▸ **Task item**
Lines with the word "banner" in them are the ones to copy from the records.

Records from a dataset:
= = = = = = =

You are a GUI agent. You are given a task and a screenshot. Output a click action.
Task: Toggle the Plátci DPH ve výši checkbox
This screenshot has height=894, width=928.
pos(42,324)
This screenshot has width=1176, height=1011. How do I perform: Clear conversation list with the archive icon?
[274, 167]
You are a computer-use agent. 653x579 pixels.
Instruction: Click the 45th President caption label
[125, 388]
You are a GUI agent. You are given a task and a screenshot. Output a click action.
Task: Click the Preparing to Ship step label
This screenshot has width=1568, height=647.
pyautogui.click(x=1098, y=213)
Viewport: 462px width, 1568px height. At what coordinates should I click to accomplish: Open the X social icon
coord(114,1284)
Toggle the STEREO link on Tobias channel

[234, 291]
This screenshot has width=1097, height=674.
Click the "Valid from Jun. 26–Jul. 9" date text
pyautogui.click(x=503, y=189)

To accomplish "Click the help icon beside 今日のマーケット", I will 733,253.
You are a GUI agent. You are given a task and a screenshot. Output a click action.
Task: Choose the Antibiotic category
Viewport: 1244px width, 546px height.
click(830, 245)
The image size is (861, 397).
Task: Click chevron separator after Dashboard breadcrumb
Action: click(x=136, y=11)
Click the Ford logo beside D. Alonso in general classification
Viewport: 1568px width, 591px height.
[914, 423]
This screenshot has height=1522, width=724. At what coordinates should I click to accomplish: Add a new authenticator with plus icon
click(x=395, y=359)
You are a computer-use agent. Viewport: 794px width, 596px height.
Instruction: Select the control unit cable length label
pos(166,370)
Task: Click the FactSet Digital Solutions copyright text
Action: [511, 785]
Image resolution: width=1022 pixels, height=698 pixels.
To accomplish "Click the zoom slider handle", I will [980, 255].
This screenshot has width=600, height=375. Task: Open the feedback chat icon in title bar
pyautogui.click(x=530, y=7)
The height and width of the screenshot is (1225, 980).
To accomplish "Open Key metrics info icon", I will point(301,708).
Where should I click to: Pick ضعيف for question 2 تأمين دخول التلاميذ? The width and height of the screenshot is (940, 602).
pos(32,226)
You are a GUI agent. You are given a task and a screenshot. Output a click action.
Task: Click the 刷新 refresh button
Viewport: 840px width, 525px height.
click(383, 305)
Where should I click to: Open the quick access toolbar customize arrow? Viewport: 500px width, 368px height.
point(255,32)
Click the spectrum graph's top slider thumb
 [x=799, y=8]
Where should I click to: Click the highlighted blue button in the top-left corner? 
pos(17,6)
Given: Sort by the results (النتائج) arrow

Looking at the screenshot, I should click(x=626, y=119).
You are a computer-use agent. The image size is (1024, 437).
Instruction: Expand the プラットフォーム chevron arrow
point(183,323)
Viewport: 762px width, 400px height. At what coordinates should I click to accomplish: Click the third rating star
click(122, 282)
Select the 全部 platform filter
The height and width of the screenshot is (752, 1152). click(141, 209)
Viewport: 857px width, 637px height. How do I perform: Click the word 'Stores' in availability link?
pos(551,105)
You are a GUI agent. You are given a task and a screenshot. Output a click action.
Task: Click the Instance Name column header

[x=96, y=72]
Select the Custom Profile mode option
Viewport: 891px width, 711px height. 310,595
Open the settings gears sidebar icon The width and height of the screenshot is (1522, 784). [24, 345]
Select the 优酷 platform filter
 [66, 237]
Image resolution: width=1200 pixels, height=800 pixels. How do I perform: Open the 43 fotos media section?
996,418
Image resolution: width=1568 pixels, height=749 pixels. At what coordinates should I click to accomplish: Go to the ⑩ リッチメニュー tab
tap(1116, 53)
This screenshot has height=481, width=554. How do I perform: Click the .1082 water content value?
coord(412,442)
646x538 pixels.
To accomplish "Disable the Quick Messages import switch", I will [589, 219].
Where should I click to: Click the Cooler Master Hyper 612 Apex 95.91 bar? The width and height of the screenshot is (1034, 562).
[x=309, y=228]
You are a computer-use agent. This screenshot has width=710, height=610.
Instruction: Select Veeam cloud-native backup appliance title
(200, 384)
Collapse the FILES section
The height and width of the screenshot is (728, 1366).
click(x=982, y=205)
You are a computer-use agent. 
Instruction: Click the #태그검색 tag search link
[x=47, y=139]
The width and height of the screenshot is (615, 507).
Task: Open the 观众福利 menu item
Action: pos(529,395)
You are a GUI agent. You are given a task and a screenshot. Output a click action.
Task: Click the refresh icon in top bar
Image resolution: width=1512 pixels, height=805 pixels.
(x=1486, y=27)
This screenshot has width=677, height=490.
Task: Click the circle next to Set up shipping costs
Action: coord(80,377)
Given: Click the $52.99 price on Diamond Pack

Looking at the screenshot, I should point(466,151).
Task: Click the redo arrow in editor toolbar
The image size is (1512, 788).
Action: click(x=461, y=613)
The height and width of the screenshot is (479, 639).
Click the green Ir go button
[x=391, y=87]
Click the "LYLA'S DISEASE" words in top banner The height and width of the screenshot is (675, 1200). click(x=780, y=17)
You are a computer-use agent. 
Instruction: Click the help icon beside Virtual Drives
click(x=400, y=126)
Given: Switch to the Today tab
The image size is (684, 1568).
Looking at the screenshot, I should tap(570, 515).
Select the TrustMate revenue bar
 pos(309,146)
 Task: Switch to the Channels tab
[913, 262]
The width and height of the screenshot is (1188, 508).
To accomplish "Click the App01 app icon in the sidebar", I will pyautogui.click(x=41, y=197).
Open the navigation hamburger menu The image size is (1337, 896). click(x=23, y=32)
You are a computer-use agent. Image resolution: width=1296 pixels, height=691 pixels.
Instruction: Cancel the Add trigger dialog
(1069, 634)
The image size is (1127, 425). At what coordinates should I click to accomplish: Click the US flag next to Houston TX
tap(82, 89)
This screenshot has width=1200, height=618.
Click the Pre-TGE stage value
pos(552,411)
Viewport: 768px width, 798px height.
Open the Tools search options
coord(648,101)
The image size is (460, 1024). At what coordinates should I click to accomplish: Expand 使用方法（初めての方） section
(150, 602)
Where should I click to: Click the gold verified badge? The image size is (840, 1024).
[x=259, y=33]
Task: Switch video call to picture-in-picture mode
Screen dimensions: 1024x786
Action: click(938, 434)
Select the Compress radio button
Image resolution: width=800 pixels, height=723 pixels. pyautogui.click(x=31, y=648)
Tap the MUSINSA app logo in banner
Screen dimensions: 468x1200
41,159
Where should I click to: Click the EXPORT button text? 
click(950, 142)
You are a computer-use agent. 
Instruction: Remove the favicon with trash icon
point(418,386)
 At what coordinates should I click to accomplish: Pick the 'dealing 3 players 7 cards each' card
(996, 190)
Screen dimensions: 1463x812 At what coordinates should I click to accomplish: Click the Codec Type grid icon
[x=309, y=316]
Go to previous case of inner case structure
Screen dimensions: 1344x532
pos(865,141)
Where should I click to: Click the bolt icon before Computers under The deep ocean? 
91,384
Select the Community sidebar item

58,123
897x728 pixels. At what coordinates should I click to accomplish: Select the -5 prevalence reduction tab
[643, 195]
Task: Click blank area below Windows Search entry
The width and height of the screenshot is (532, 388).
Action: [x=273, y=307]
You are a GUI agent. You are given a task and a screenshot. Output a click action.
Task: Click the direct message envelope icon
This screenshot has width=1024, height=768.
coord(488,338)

= = = = = = =

▸ **Exercise result**
Click the "LYLA'S DISEASE" words in top banner The height and width of the screenshot is (675, 1200). click(x=780, y=17)
Tap the MUSINSA app logo in banner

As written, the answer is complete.